Text section —
▬▬▬▬▬▬▬▬▬▬

Skip to content

Enhancing Train-Free Infinite-Frame Generation for Consistent Long Videos

Conference: ICML 2026
arXiv: 2605.18233
Code: To be confirmed
Area: Video Generation / Long Video
Keywords: Long video generation, training-free extension, temporal consistency, autoregressive generation

TL;DR

MIGA enables base video models to generate infinite-length and highly temporally consistent videos without training through two core mechanisms: Two-stage Training-inference Alignment (TTA) and Dual Consistency Enhancement (DCE: Self-Reflection + Long-range Frame Guidance). Its comprehensive VBench score improves by 2.8% compared to FIFO-Diffusion (97.82 vs 95.02).

Background & Motivation

Background: Current video generation models perform excellently on short videos but are constrained by training length. To meet long video demands in film production/game development, researchers explore two directions: training specialized long video models (Self-Forcing), which requires massive computation; or training-free extension (FreeNoise, FreeLong, FreePCA, FIFO-Diffusion), which operates directly on pre-trained base models.

▬▬▬▬▬▬▬▬▬▬

Available data —

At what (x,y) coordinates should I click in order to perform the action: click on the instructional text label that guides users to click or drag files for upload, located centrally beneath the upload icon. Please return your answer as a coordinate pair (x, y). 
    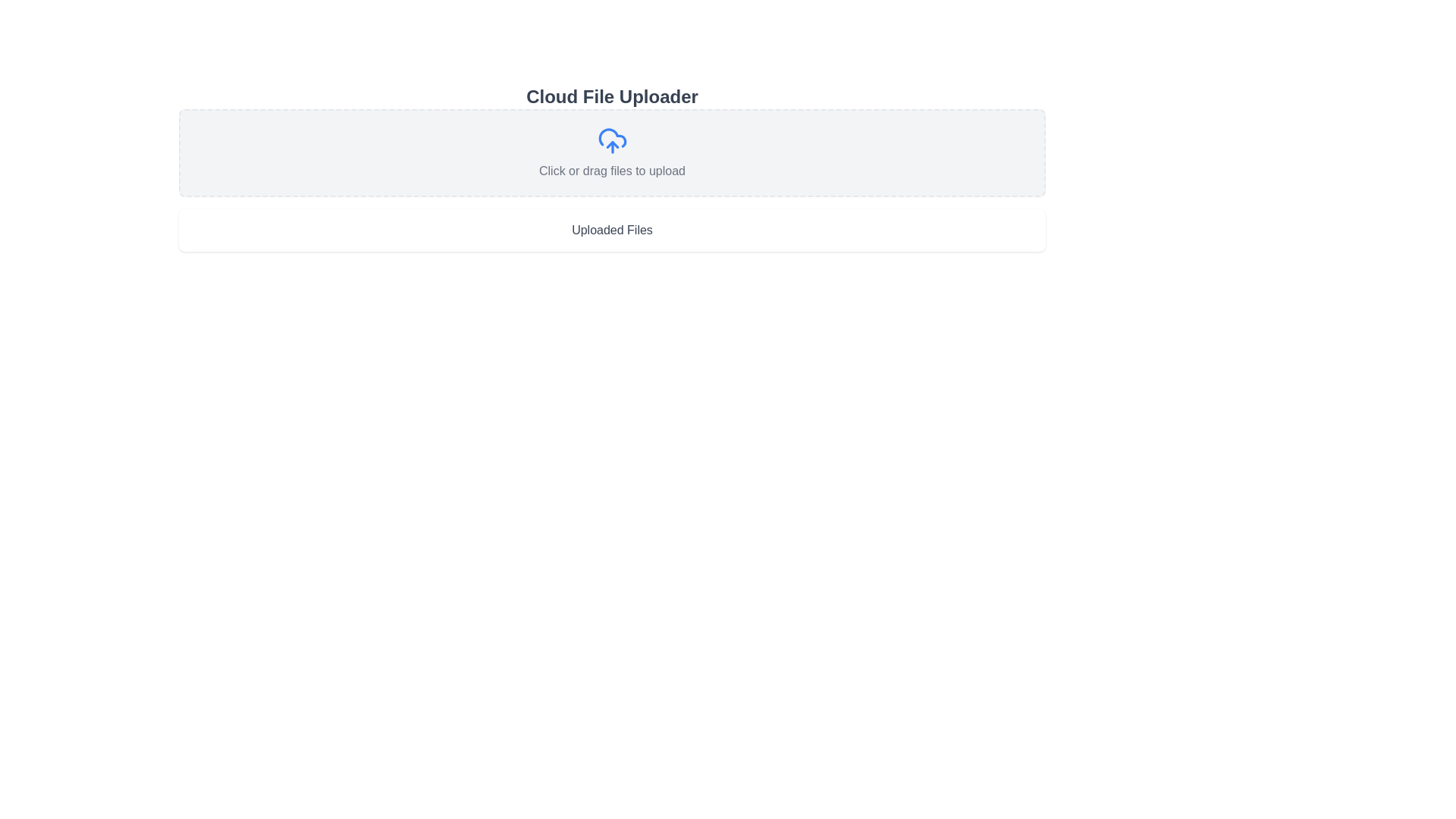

▬▬▬▬▬▬▬▬▬▬

What to do —
1 - In the summary of the long-video generation paper, what comprehensive VBench score does MIGA reach, and what does FIFO-Diffusion score?
2 - Continue the summary of the long-video generation paper from its last sentence.

Solved problems —
1 - MIGA scores 97.82 and FIFO-Diffusion scores 95.02.

2 -
Limitations of Prior Work: (1) Fixed-length extension methods suffer from memory consumption that grows linearly with the number of generated frames, making minute-level videos difficult to achieve. (2) FIFO-Diffusion achieves fixed memory consumption and infinite frame generation via frame-level autoregression, but the model processes latent variables of a single noise level during training while handling multiple different noise levels during inference—this training-inference mismatch leads to content drift and visual artifacts, and the method lacks explicit modeling of long-term temporal consistency.

Key Challenge: How to retain the advantages of the autoregressive framework (fixed memory, infinite frames) while narrowing the noise space discrepancy between training and inference and explicitly enhancing temporal consistency throughout the generation process?

Goal: (1) Proactively reduce the noise span during inference to closer match training conditions in a lightweight manner. (2) Efficiently detect and correct consistency anomalies in early high-noise frames without external evaluators. (3) Enable interaction between distant frames to improve global temporal consistency.

Key Insight: (1) The noise queue maintained in autoregressive frameworks inevitably covers multiple noise levels, but the span can be narrowed by slowing the rate of noise change. (2) Similarity in VAE latent space directly reflects inter-frame differences without requiring external models. (3) The queue structure naturally distinguishes early and late frames, allowing for targeted application of different consistency enhancement strategies.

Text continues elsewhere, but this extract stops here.